> **What you are asked to do**: Swap "magnifier" for "magnifying glass" in the records starting at the line that contains "Click the magnifier Search toolbar icon" and ending at the line that contains "pos(184,90)", keeping everything else unchanged. Leave the picture out of your answer.

> **Data section**:

++++++

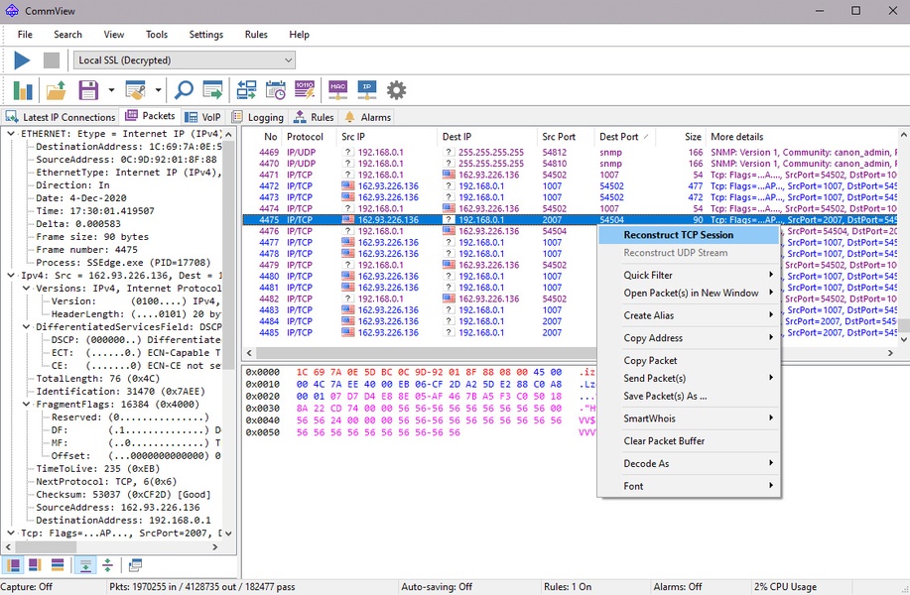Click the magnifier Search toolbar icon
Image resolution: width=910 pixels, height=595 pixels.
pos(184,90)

++++++

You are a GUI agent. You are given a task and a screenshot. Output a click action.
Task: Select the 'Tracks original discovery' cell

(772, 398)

++++++

> **Solution to this task**:
Click the magnifying glass Search toolbar icon
Image resolution: width=910 pixels, height=595 pixels.
pos(184,90)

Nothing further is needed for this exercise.